* GOAL *
Can you render every line of the entries below as a JSON list of strings, one string per line, with blank lines left out?

Entries on locating words and elements
════════════════════

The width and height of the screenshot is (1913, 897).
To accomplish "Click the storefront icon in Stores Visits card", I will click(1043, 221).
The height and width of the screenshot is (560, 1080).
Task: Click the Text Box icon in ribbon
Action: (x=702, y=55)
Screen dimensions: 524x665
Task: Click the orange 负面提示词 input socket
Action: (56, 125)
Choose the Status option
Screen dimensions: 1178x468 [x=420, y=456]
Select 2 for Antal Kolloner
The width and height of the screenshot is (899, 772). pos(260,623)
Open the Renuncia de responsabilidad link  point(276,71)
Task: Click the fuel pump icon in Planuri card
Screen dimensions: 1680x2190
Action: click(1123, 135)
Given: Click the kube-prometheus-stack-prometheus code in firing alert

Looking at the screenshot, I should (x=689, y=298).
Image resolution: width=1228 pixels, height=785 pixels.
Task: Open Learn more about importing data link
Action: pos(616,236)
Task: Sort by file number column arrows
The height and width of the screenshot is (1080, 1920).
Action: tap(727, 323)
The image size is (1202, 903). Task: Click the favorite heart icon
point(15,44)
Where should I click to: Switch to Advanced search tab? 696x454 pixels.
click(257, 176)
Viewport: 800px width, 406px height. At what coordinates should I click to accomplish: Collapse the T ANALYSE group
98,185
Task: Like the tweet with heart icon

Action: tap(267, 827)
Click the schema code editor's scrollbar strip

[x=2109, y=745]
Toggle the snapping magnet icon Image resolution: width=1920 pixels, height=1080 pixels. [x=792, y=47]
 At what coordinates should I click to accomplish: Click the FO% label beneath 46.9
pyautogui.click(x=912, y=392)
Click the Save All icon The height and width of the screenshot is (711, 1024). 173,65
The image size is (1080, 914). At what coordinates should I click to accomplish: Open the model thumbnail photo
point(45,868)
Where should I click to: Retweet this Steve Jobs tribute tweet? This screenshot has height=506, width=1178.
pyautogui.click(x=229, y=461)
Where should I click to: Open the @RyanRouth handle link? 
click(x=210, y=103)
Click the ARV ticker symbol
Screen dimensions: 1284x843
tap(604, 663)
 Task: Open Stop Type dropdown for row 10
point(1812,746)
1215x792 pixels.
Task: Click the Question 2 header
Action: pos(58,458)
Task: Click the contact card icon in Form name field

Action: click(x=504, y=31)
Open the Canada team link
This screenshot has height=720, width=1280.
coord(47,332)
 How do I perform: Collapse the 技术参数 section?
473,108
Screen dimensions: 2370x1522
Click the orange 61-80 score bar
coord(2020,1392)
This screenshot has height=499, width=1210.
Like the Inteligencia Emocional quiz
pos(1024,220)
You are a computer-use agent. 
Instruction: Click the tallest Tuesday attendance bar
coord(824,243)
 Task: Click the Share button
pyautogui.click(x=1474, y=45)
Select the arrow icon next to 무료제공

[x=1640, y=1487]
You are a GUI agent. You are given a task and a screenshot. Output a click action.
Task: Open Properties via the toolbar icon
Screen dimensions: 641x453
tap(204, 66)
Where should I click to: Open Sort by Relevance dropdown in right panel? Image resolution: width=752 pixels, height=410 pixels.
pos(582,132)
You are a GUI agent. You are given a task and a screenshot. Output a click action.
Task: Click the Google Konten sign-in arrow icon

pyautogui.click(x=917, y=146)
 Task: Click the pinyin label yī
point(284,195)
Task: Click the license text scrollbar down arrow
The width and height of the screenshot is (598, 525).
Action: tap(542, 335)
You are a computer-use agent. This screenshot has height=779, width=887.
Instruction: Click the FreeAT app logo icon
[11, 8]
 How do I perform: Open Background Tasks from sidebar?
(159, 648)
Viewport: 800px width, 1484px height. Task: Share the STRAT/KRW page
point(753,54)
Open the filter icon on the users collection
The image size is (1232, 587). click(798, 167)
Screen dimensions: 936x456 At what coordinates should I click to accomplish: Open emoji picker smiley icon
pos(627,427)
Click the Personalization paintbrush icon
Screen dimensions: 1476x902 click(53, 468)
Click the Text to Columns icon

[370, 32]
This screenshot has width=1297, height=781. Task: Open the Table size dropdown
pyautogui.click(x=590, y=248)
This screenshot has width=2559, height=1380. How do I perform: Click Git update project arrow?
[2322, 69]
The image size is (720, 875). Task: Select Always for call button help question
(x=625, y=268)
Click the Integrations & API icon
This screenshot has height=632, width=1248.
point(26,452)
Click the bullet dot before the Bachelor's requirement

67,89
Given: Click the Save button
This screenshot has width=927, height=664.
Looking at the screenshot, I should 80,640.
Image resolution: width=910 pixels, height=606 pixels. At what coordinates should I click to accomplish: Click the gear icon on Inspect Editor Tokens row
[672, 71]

════════════════════

* COMPLETE RESPONSE *
[
  "The width and height of the screenshot is (1913, 897).",
  "To accomplish \"Click the storefront icon in Stores Visits card\", I will click(1043, 221).",
  "The height and width of the screenshot is (560, 1080).",
  "Task: Click the Text Box icon in ribbon",
  "Action: (x=702, y=55)",
  "Screen dimensions: 524x665",
  "Task: Click the orange 负面提示词 input socket",
  "Action: (56, 125)",
  "Choose the Status option",
  "Screen dimensions: 1178x468 [x=420, y=456]",
  "Select 2 for Antal Kolloner",
  "The width and height of the screenshot is (899, 772). pos(260,623)",
  "Open the Renuncia de responsabilidad link  point(276,71)",
  "Task: Click the fuel pump icon in Planuri card",
  "Screen dimensions: 1680x2190",
  "Action: click(1123, 135)",
  "Given: Click the kube-prometheus-stack-prometheus code in firing alert",
  "Looking at the screenshot, I should (x=689, y=298).",
  "Image resolution: width=1228 pixels, height=785 pixels.",
  "Task: Open Learn more about importing data link",
  "Action: pos(616,236)",
  "Task: Sort by file number column arrows",
  "The height and width of the screenshot is (1080, 1920).",
  "Action: tap(727, 323)",
  "The image size is (1202, 903). Task: Click the favorite heart icon",
  "point(15,44)",
  "Where should I click to: Switch to Advanced search tab? 696x454 pixels.",
  "click(257, 176)",
  "Viewport: 800px width, 406px height. At what coordinates should I click to accomplish: Collapse the T ANALYSE group",
  "98,185",
  "Task: Like the tweet with heart icon",
  "Action: tap(267, 827)",
  "Click the schema code editor's scrollbar strip",
  "[x=2109, y=745]",
  "Toggle the snapping magnet icon Image resolution: width=1920 pixels, height=1080 pixels. [x=792, y=47]",
  " At what coordinates should I click to accomplish: Click the FO% label beneath 46.9",
  "pyautogui.click(x=912, y=392)",
  "Click the Save All icon The height and width of the screenshot is (711, 1024). 173,65",
  "The image size is (1080, 914). At what coordinates should I click to accomplish: Open the model thumbnail photo",
  "point(45,868)",
  "Where should I click to: Retweet this Steve Jobs tribute tweet? This screenshot has height=506, width=1178.",
  "pyautogui.click(x=229, y=461)",
  "Where should I click to: Open the @RyanRouth handle link? ",
  "click(x=210, y=103)",
  "Click the ARV ticker symbol",
  "Screen dimensions: 1284x843",
  "tap(604, 663)",
  " Task: Open Stop Type dropdown for row 10",
  "point(1812,746)",
  "1215x792 pixels.",
  "Task: Click the Question 2 header",
  "Action: pos(58,458)",
  "Task: Click the contact card icon in Form name field",
  "Action: click(x=504, y=31)",
  "Open the Canada team link",
  "This screenshot has height=720, width=1280.",
  "coord(47,332)",
  " How do I perform: Collapse the 技术参数 section?",
  "473,108",
  "Screen dimensions: 2370x1522",
  "Click the orange 61-80 score bar",
  "coord(2020,1392)",
  "This screenshot has height=499, width=1210.",
  "Like the Inteligencia Emocional quiz",
  "pos(1024,220)",
  "You are a computer-use agent. ",
  "Instruction: Click the tallest Tuesday attendance bar",
  "coord(824,243)",
  " Task: Click the Share button",
  "pyautogui.click(x=1474, y=45)",
  "Select the arrow icon next to 무료제공",
  "[x=1640, y=1487]",
  "You are a GUI agent. You are given a task and a screenshot. Output a click action.",
  "Task: Open Properties via the toolbar icon",
  "Screen dimensions: 641x453",
  "tap(204, 66)",
  "Where should I click to: Open Sort by Relevance dropdown in right panel? Image resolution: width=752 pixels, height=410 pixels.",
  "pos(582,132)",
  "You are a GUI agent. You are given a task and a screenshot. Output a click action.",
  "Task: Click the Google Konten sign-in arrow icon",
  "pyautogui.click(x=917, y=146)",
  " Task: Click the pinyin label yī",
  "point(284,195)",
  "Task: Click the license text scrollbar down arrow",
  "The width and height of the screenshot is (598, 525).",
  "Action: tap(542, 335)",
  "You are a computer-use agent. This screenshot has height=779, width=887.",
  "Instruction: Click the FreeAT app logo icon",
  "[11, 8]",
  " How do I perform: Open Background Tasks from sidebar?",
  "(159, 648)",
  "Viewport: 800px width, 1484px height. Task: Share the STRAT/KRW page",
  "point(753,54)",
  "Open the filter icon on the users collection",
  "The image size is (1232, 587). click(798, 167)",
  "Screen dimensions: 936x456 At what coordinates should I click to accomplish: Open emoji picker smiley icon",
  "pos(627,427)",
  "Click the Personalization paintbrush icon",
  "Screen dimensions: 1476x902 click(53, 468)",
  "Click the Text to Columns icon",
  "[370, 32]",
  "This screenshot has width=1297, height=781. Task: Open the Table size dropdown",
  "pyautogui.click(x=590, y=248)",
  "This screenshot has width=2559, height=1380. How do I perform: Click Git update project arrow?",
  "[2322, 69]",
  "The image size is (720, 875). Task: Select Always for call button help question",
  "(x=625, y=268)",
  "Click the Integrations & API icon",
  "This screenshot has height=632, width=1248.",
  "point(26,452)",
  "Click the bullet dot before the Bachelor's requirement",
  "67,89",
  "Given: Click the Save button",
  "This screenshot has width=927, height=664.",
  "Looking at the screenshot, I should 80,640.",
  "Image resolution: width=910 pixels, height=606 pixels. At what coordinates should I click to accomplish: Click the gear icon on Inspect Editor Tokens row",
  "[672, 71]"
]